--- MATERIAL PROVIDED ---

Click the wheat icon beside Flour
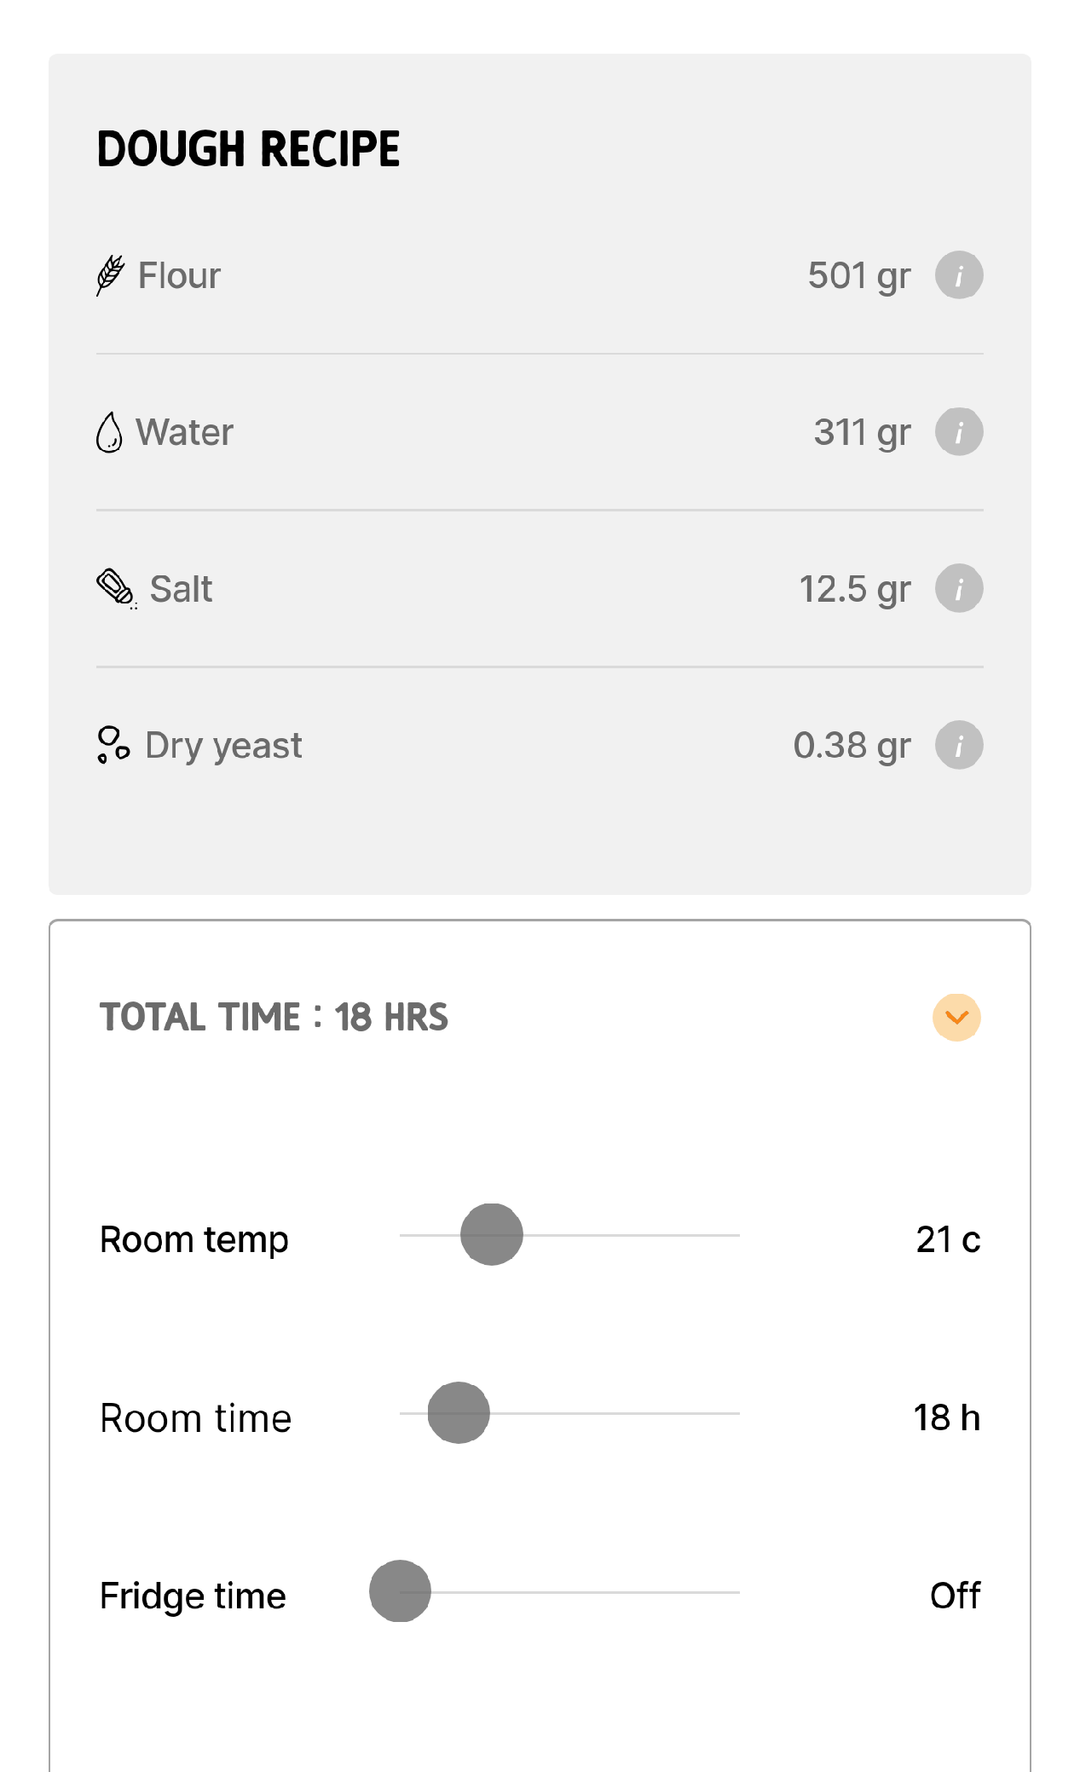1080x1772 pixels. (x=110, y=275)
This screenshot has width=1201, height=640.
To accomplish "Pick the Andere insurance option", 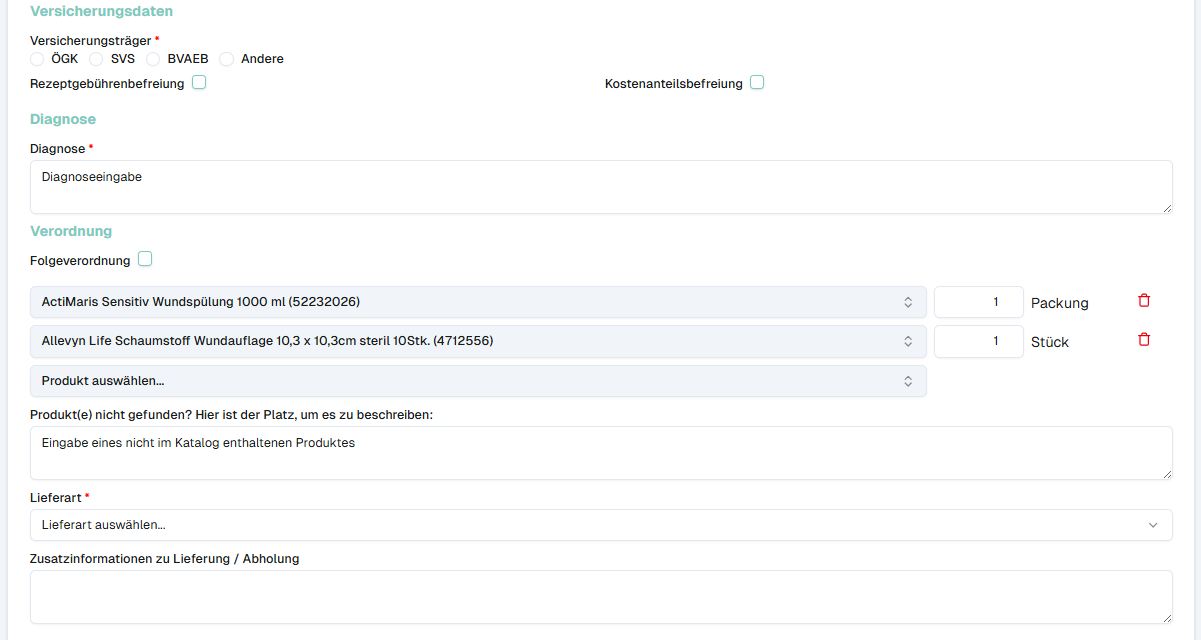I will (x=226, y=59).
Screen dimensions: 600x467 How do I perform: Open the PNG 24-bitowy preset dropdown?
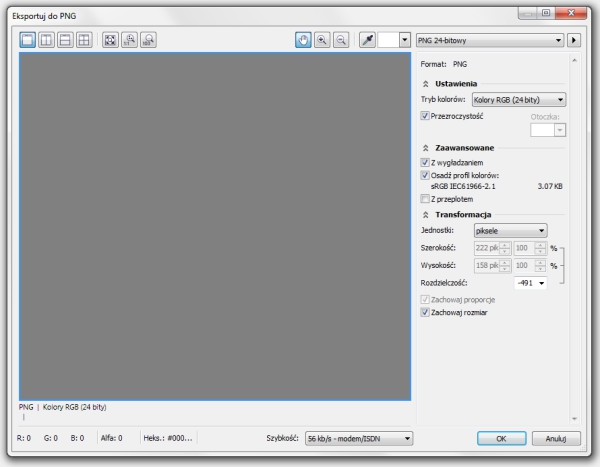(x=490, y=40)
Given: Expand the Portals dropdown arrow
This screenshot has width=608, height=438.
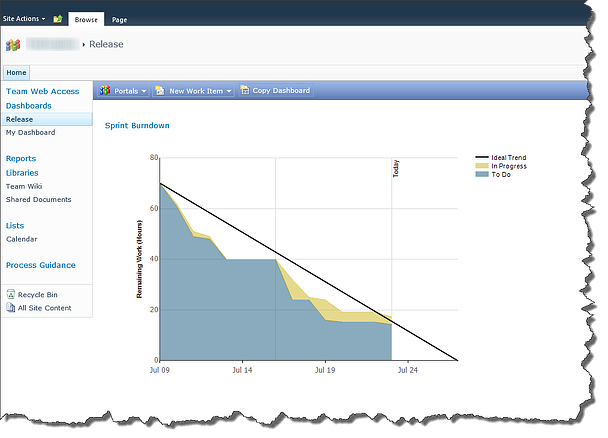Looking at the screenshot, I should click(144, 91).
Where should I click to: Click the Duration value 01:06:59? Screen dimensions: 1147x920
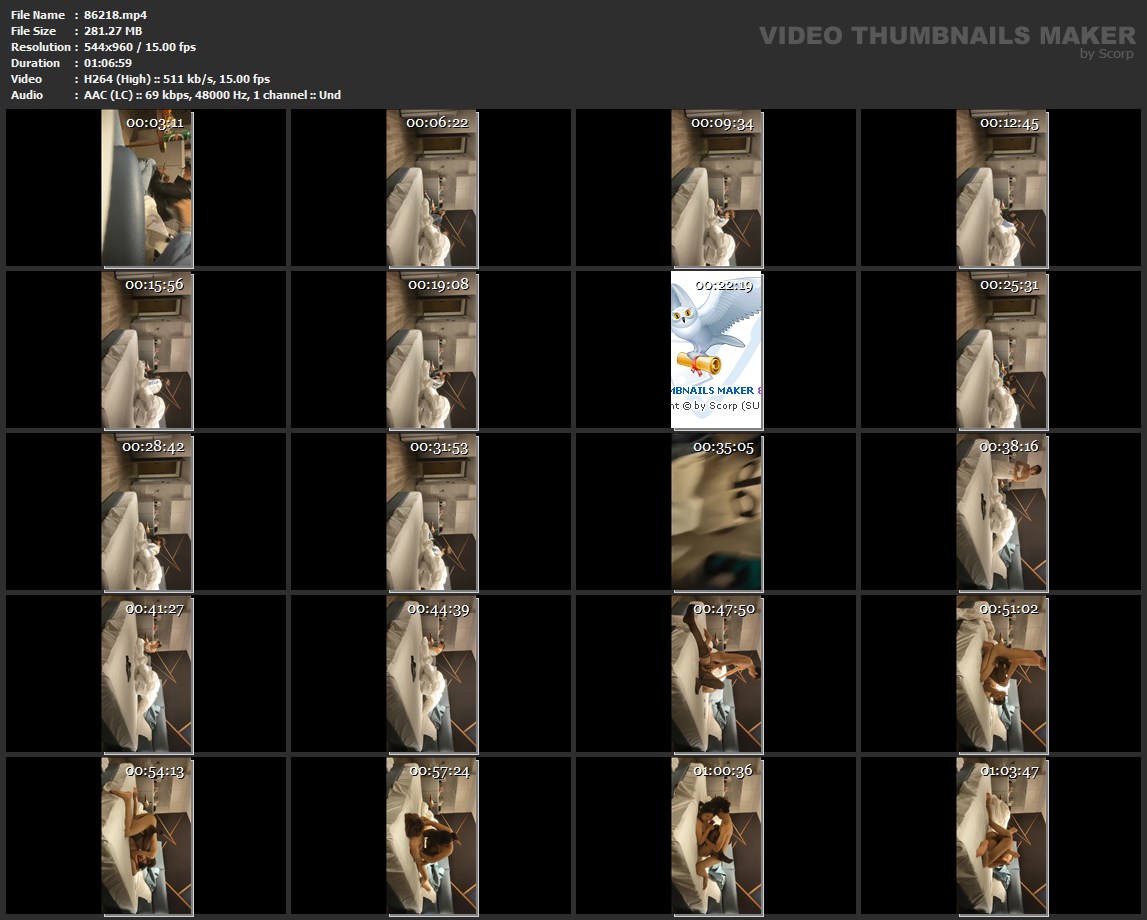pos(108,63)
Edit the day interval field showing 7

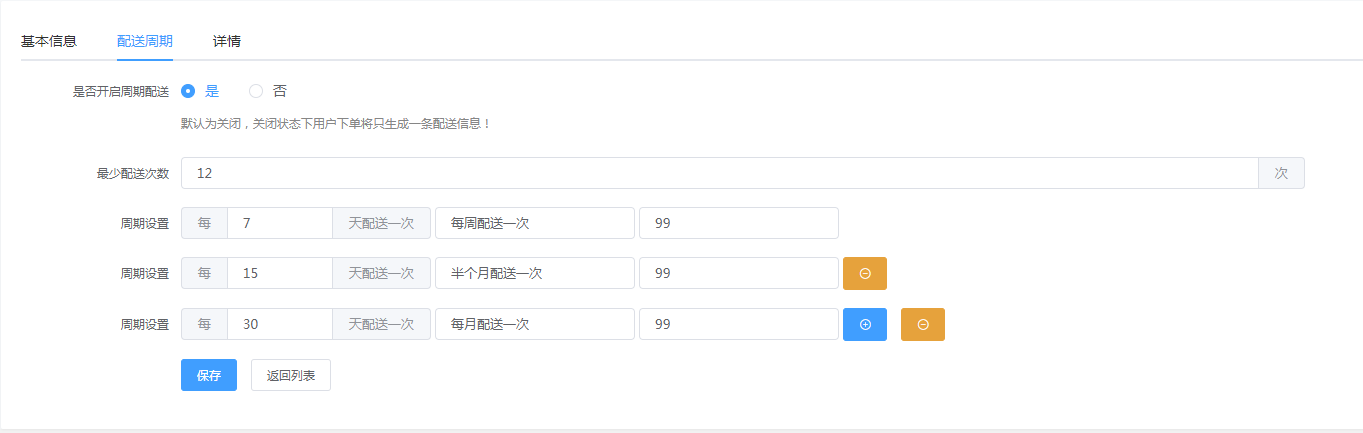point(280,223)
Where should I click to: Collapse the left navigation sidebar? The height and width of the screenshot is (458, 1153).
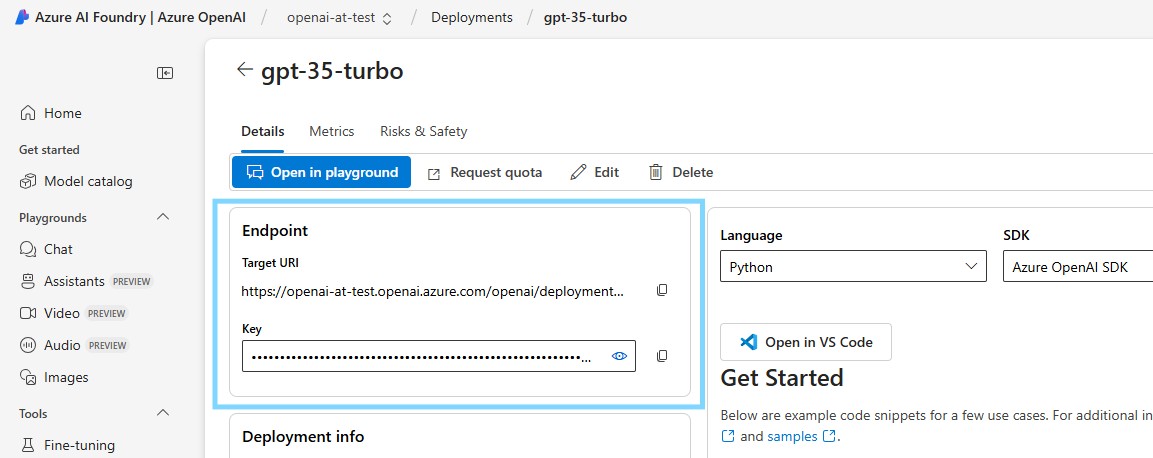[x=165, y=73]
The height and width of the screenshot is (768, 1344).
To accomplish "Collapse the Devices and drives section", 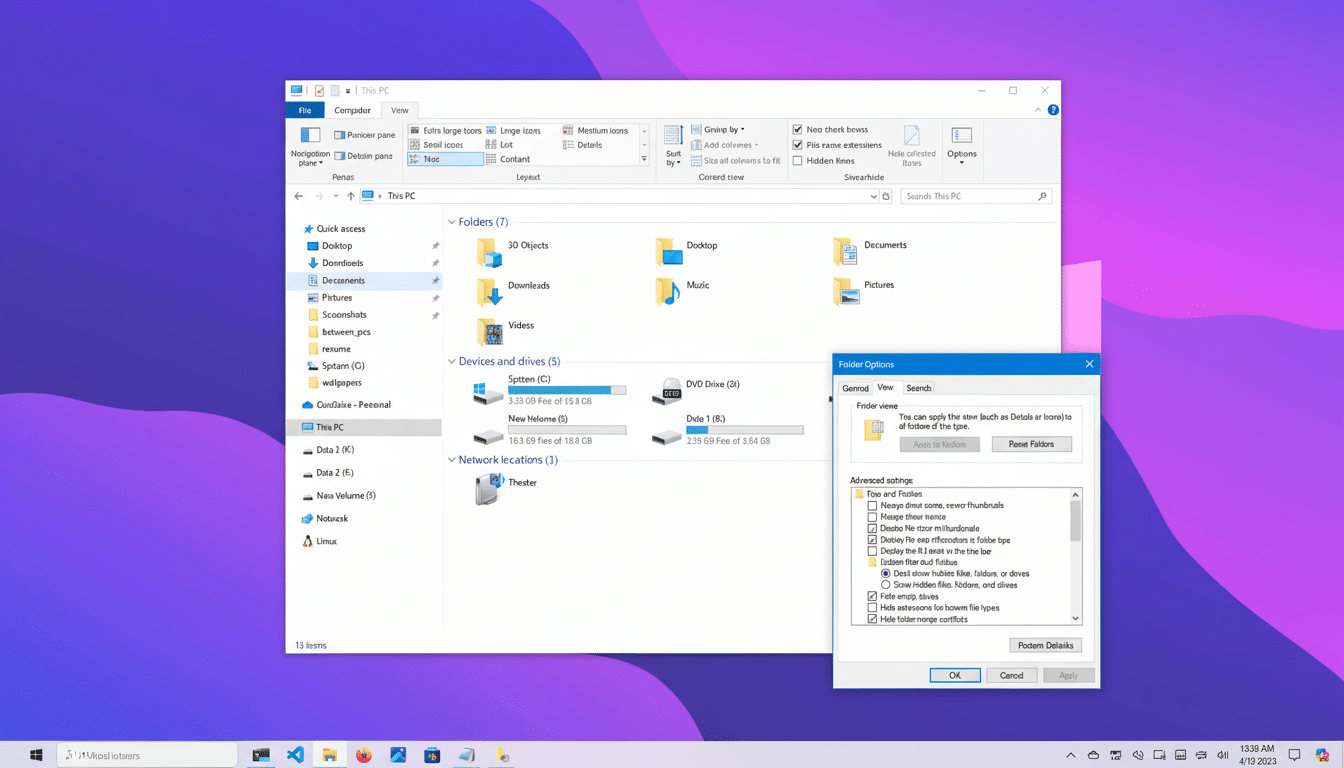I will (452, 361).
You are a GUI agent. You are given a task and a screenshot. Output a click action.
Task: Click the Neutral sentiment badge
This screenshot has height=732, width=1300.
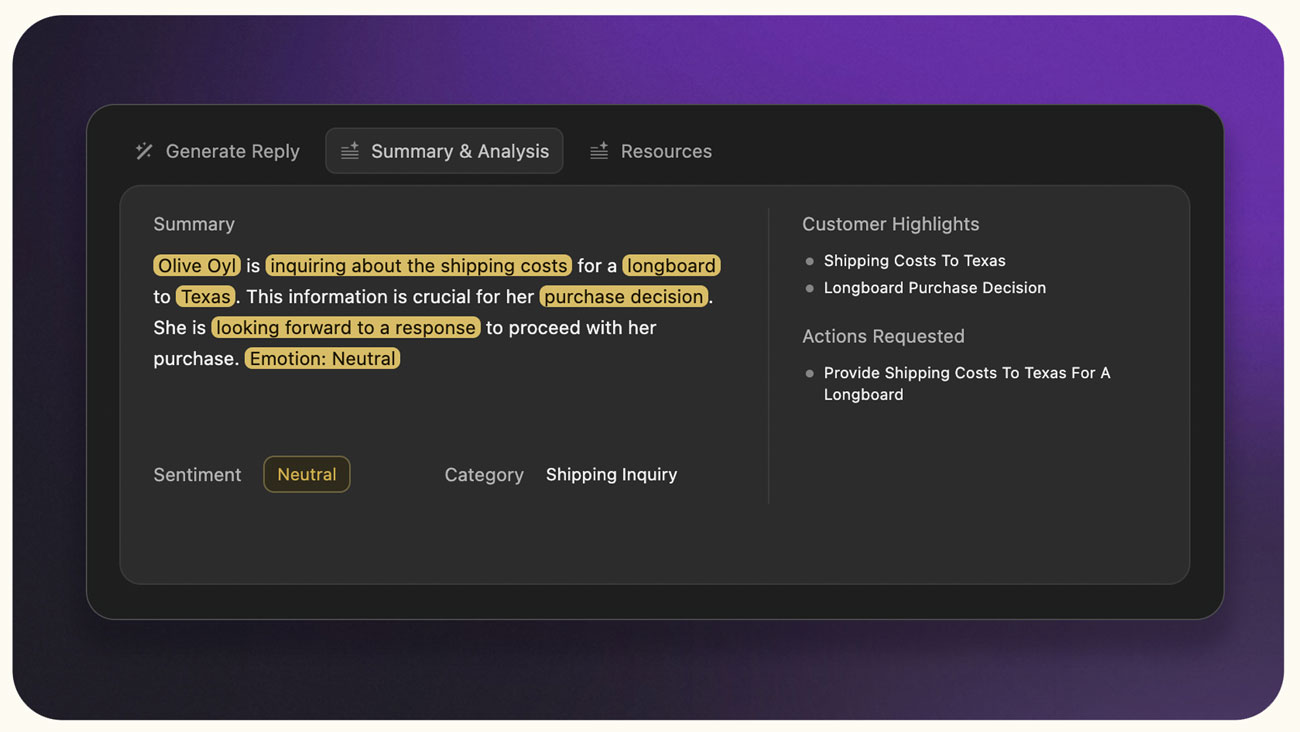306,474
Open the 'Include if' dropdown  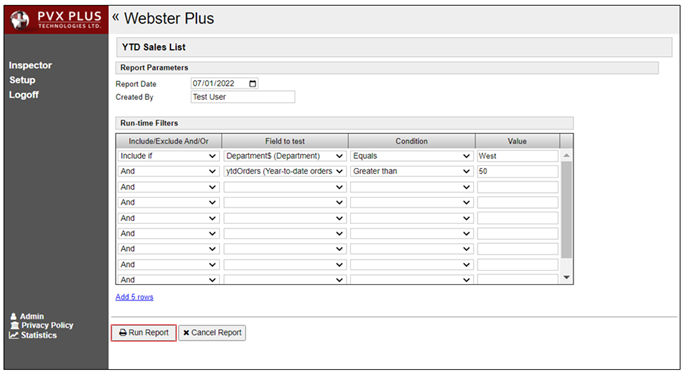pyautogui.click(x=168, y=156)
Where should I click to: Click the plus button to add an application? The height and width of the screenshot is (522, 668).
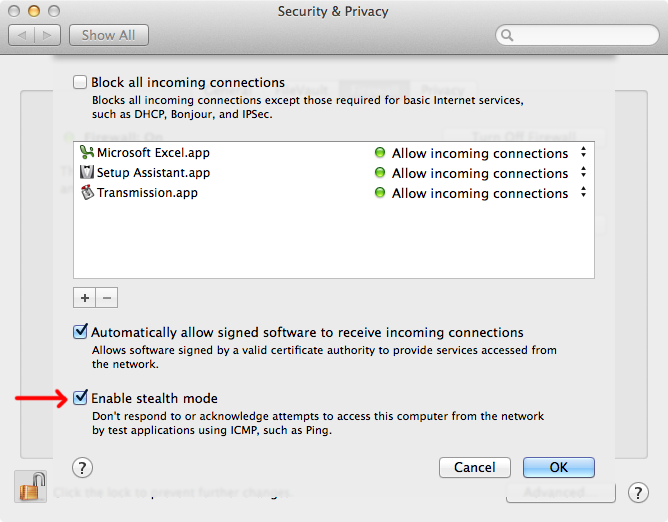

---

▶ _WHAT TO PRODUCE_
Drop the pictures; return the lines above from the line containing "Where should I click to: Click the Duration" to the line containing "The height and width of the screenshot is (768, 1344).", both included, exactly.

▶ _OUTPUT FOR THIS EXERCISE_
Where should I click to: Click the Duration value 01:06:59? Screen dimensions: 1147x920
pos(108,63)
Edit the day interval field showing 7

point(280,223)
Where should I click to: Collapse the left navigation sidebar? The height and width of the screenshot is (458, 1153).
[x=165, y=73]
The height and width of the screenshot is (768, 1344).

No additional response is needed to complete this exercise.